### [Quoted passage]
--- START ---

- Jones in 1972
- Born: December 7, 1927
- Died: May 7, 2004 (aged 76)
- Occupations: Radio and television producer

= Philip Jones (producer) =

Television producer

Philip Stuart Jones (7 December 1927 – 7 May 2004) was a radio and television producer. He is best remembered for his period as Head of Light Entertainment at Thames Television, after he had worked in the same role at ABC. Jones was responsible for bringing Benny Hill to Thames in 1969 resulting in the comedian's internationally successful series of programmes.

==Early life==
Jones was born in 1927 in Cheltenham. His father was Head of Languages at Cheltenham Grammar School, where he was educated. He did National Service in the Royal Air Force from 1946 to 1948 and then began his media career at Radio Luxembourg as programme assistant, working on its magazine 208 and the show Quiz Time. By the end of his six years at the station he was programme controller. In 1953, he left to start his career in television, freelancing initially and then joining Granada in 1956 as a trainee.

==Later career==
He joined Tyne Tees, a franchise contractor for ITV around 1958, the year before the station first began to broadcast, as a producer/director in Light Entertainment. Jones joined ABC in 1960, having been approached by the company's managing director Howard Thomas and given a brief to broaden the station's music output. Jones was the producer of ABC's Thank Your Lucky Stars. He booked The Beatles to appear on the show on 19 January 1963, shortly after the release of "Please Please Me". The show was broadcast during a snowstorm and so had an unusually high teenage audience in the total audience of about six million viewers helping to break the record. Six months afterwards, The Rolling Stones made their first appearance on British television on Thank Your Lucky Stars. The series ran for five years. In 1965, Jones became Head of Light Entertainment at ABC.

After ABC lost its franchise in 1968, Jones continued as head of light entertainment at Thames, supervising many successful situation comedy series and entertainers and comedians under contract to the station. Jones signed Benny Hill, previously with the BBC, to Thames in 1969. Hill's contract with Thames lasted for 20 years, his shows being broadcast internationally and the series becoming the company's most successful in overseas sales. Jones persuaded Morecambe and Wise to leave the BBC for Thames in 1978. Jones retired from his post at Thames in 1988. For a decade from 1992, Jones was the executive producer of As Time Goes By.

Jones was appointed an OBE in 1978. He died from cancer in 2004.

--- END ---

### [The data]
--- START ---

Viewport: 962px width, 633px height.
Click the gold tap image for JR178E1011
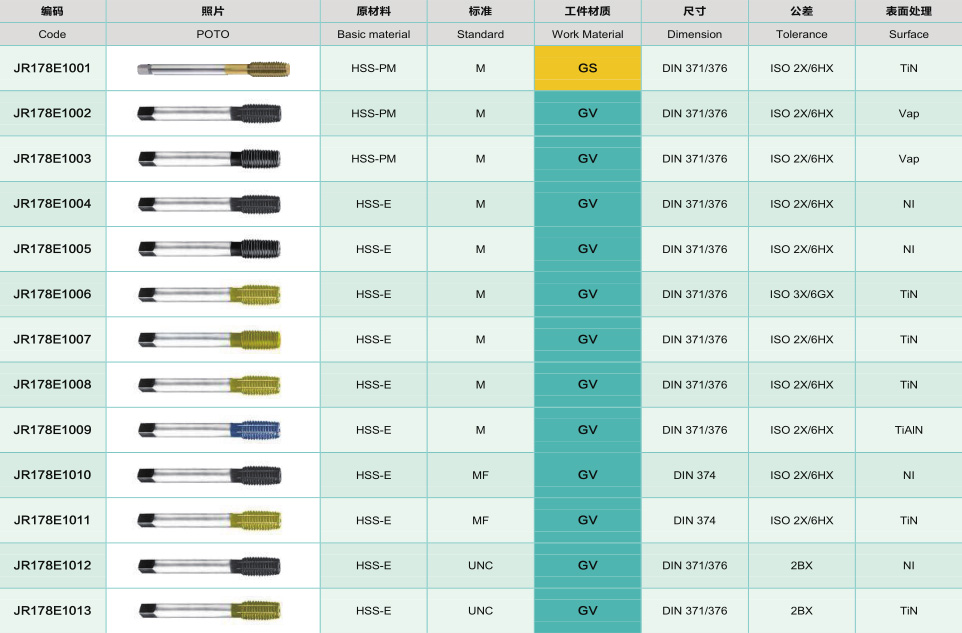click(210, 520)
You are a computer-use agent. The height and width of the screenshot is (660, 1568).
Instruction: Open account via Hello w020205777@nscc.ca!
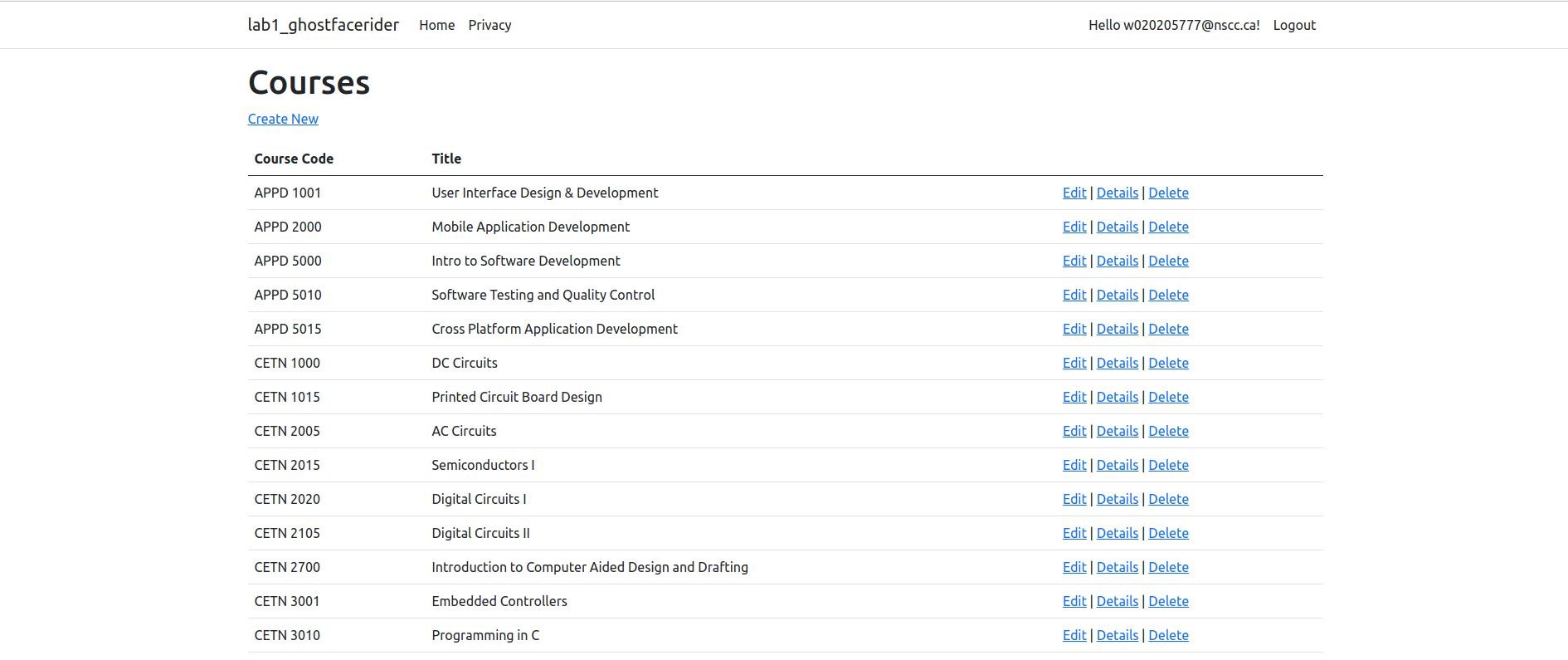(x=1173, y=25)
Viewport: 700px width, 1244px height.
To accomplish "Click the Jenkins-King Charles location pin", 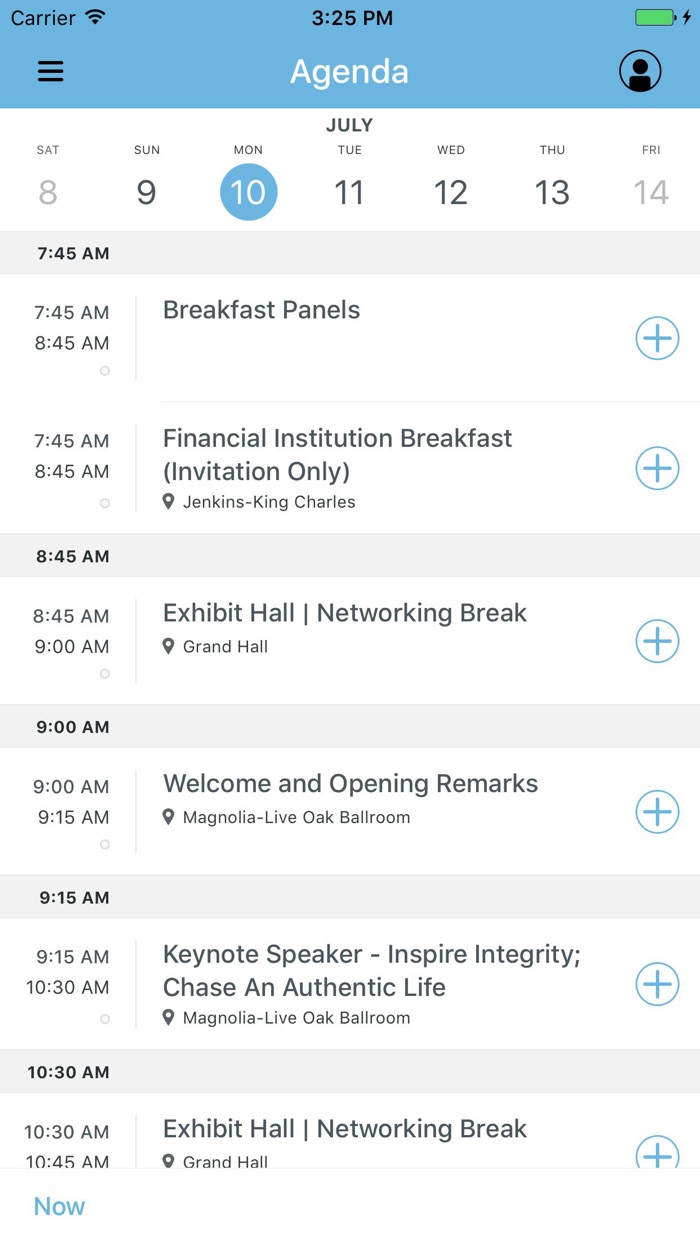I will (x=168, y=502).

--- END ---

### [Problem 1]
Where was Jones born, according to the Philip Jones biography?
### [Problem 2]
Please copy everything in the Philip Jones biography from "- Occupations: Radio" down to "series of programmes.", keeping the wording unchanged.
### [Problem 3]
Name every broadcaster that the Philip Jones biography says Jones worked for.

### [Your response 1]
Cheltenham

### [Your response 2]
- Occupations: Radio and television producer

= Philip Jones (producer) =

Television producer

Philip Stuart Jones (7 December 1927 – 7 May 2004) was a radio and television producer. He is best remembered for his period as Head of Light Entertainment at Thames Television, after he had worked in the same role at ABC. Jones was responsible for bringing Benny Hill to Thames in 1969 resulting in the comedian's internationally successful series of programmes.

### [Your response 3]
Radio Luxembourg, Granada, Tyne Tees, ABC, Thames Television